Dengan tekun ia mempraktikkan perpaduan antara spray pupuk organik cair dan kabut Biosaka yang kini menjadi pembicaraan di kalangan petani.
Sejak awal tanam, Deni sudah mencoba pola aplikasi spray seminggu sekali menggunakan POC serta ditambah dengan spray kabut Biosaka.
Hasilnya terlihat nyata: daun padi yang awalnya sempat menguning dan kaku kini berubah menjadi hijau segar, lebih sehat, dan lentur.
“Dari awal saya lihat daunnya hijau, sekarang makin sehat. Hati saya ikut senang melihat tanaman pulih,” ungkap Deni.
Kini, padinya sudah memasuki umur 62 hari setelah tanam (HST).
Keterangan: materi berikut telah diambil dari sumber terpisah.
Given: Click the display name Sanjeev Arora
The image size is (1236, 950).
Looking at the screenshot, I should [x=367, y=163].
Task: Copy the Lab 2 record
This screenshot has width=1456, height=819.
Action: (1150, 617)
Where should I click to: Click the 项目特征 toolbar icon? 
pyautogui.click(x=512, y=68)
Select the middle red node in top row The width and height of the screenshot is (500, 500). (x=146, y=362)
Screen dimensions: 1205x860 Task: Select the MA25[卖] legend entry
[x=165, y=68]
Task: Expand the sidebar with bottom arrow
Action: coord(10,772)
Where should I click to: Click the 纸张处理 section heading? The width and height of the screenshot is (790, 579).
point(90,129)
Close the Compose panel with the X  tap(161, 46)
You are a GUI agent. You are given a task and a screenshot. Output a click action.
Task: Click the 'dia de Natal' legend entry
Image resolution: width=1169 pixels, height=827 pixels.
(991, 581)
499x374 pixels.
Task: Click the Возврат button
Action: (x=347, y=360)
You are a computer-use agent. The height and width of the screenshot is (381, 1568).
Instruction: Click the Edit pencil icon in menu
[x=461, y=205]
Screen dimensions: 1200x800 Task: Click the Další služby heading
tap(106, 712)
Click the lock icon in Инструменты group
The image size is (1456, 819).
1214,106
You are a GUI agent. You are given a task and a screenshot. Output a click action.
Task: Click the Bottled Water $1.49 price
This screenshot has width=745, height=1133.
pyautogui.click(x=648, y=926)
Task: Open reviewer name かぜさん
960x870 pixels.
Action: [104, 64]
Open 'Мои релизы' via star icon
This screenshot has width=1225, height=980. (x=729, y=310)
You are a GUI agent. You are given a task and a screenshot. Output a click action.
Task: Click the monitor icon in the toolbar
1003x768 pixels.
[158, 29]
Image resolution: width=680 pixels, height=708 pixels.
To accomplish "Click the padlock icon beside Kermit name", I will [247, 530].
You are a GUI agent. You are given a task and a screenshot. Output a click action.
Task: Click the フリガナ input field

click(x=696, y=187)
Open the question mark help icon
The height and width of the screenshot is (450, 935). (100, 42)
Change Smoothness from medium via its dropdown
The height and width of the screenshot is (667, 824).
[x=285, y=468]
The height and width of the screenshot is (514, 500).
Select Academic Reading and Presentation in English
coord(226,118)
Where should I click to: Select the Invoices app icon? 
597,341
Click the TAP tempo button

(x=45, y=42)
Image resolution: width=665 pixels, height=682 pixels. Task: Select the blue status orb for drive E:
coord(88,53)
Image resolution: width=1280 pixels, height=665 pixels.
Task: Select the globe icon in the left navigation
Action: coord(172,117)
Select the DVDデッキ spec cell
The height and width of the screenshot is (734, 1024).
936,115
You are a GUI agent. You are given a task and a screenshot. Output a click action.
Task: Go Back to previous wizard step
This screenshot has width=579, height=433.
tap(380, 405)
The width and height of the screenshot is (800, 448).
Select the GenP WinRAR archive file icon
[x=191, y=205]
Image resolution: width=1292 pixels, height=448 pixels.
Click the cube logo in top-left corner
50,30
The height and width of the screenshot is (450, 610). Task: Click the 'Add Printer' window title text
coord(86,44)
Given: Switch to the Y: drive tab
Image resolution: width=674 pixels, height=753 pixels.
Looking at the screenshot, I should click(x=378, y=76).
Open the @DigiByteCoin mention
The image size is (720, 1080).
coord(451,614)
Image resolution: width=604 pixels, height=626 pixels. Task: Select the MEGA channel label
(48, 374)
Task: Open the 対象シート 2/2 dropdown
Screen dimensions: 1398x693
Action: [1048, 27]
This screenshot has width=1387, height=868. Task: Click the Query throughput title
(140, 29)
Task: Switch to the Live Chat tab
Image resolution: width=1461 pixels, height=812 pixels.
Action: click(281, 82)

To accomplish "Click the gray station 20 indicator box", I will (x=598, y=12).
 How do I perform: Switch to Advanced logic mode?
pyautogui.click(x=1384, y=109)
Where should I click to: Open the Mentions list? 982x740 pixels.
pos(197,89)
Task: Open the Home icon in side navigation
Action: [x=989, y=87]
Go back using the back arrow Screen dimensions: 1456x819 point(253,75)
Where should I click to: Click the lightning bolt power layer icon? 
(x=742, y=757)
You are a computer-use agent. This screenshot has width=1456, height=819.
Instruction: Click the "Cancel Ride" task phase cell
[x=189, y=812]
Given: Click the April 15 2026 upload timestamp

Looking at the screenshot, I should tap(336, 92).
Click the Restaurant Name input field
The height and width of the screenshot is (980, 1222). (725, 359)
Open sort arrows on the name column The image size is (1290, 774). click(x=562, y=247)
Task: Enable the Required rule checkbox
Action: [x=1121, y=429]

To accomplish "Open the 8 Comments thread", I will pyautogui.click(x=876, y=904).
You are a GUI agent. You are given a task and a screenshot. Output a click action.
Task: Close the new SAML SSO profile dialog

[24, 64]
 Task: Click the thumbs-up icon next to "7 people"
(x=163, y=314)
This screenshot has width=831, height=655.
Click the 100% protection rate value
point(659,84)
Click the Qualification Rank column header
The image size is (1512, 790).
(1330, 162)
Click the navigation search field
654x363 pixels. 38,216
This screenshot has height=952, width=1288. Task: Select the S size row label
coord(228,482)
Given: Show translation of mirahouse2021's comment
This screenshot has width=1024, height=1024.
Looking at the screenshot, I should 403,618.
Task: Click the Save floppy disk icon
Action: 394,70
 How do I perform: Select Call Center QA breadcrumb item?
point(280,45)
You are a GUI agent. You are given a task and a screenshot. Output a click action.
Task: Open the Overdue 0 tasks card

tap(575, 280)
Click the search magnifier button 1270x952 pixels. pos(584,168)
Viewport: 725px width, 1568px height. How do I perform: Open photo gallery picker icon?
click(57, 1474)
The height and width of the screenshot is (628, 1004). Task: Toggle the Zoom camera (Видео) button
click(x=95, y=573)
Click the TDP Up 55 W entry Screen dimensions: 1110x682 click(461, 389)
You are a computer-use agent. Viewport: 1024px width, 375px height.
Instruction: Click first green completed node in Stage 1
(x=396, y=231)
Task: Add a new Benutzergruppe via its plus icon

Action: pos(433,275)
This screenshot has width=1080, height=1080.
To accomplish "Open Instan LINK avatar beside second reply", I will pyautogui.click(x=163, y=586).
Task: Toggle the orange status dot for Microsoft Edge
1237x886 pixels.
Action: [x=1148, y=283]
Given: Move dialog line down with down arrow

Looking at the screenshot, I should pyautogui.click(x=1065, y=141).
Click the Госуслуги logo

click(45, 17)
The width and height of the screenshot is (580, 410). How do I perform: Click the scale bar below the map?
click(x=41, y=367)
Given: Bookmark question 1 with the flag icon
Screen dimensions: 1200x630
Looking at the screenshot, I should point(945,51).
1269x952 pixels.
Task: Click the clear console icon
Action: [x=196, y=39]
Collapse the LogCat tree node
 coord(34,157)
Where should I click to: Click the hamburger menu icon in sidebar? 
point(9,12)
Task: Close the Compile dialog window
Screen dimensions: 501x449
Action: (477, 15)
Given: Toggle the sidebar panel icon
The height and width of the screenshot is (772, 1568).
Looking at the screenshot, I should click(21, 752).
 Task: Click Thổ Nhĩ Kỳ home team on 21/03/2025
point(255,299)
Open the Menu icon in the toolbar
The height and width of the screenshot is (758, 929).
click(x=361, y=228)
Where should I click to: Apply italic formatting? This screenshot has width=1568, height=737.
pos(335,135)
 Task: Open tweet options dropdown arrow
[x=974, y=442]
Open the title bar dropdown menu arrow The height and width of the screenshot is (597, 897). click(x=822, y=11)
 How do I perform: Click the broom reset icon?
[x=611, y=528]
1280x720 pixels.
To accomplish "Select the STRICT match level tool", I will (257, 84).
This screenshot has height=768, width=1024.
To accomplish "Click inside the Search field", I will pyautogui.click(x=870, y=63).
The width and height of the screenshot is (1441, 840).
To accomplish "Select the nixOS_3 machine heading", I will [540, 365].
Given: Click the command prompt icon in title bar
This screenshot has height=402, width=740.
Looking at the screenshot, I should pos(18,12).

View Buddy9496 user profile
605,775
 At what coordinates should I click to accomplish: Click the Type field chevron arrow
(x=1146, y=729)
Dengan enam kali aplikasi spray POC N1 dan Biosaka, Deni mengaku cukup puas dengan hasil yang terlihat di lapangan.
Meski sempat menghadapi tantangan, seperti asam tanah di sebagian lahan dan serangan belalang yang cukup banyak, pertumbuhan padi tetap terjaga.
Varietas padi yang ia tanam adalah Ciherang, varietas populer di kalangan petani Jawa Barat karena produktivitasnya tinggi dan berasnya disukai pasar.
“Alhamdulillah, meskipun awalnya ada kendala, tanaman tetap bisa pulih. Yang penting kita konsisten dengan perawatan,” jelasnya.
Dalam perjalanannya, Deni sempat bertanya-tanya apakah aman jika POC tetap diaplikasikan rutin setiap minggu. Keraguannya cukup wajar, sebab banyak petani khawatir tanaman justru bisa ‘kelebihan nutrisi’ jika diberikan pupuk terlalu sering.
Namun, sejumlah petani berpengalaman yang juga mempraktikkan Ilmu SAKA menegaskan bahwa penggunaan POC rutin seminggu sekali tidak menjadi masalah, selama dosisnya sesuai dan tidak berlebihan.
Apalagi jika dipadukan dengan Biosaka yang cara kerjanya bukan sebagai pupuk, melainkan aktivator metabolisme alami tanaman.
“Yang penting konsisten dan sesuai aturan. Jangan berlebihan, cukup seminggu sekali dengan dosis wajar,” kata seorang petani senior yang ikut berbagi pengalaman di lapangan.
Deni termasuk salah satu petani yang terus belajar dari Ilmu SAKA, sebuah pendekatan yang memadukan kearifan lokal dengan teknologi ramah lingkungan.
Biosaka sendiri bukan pupuk atau pestisida, melainkan larutan dari ekstrak tumbuhan tertentu yang berfungsi merangsang daya tahan alami tanaman.
Penggunaan Biosaka dilakukan dengan cara disemprotkan tipis atau dikabutkan ke tanaman, bukan disiram. Prinsipnya, bukan banyaknya cairan yang penting, melainkan kualitas kabut yang menempel di daun. Dari situlah metabolisme tanaman terangsang dan daya tahannya meningkat.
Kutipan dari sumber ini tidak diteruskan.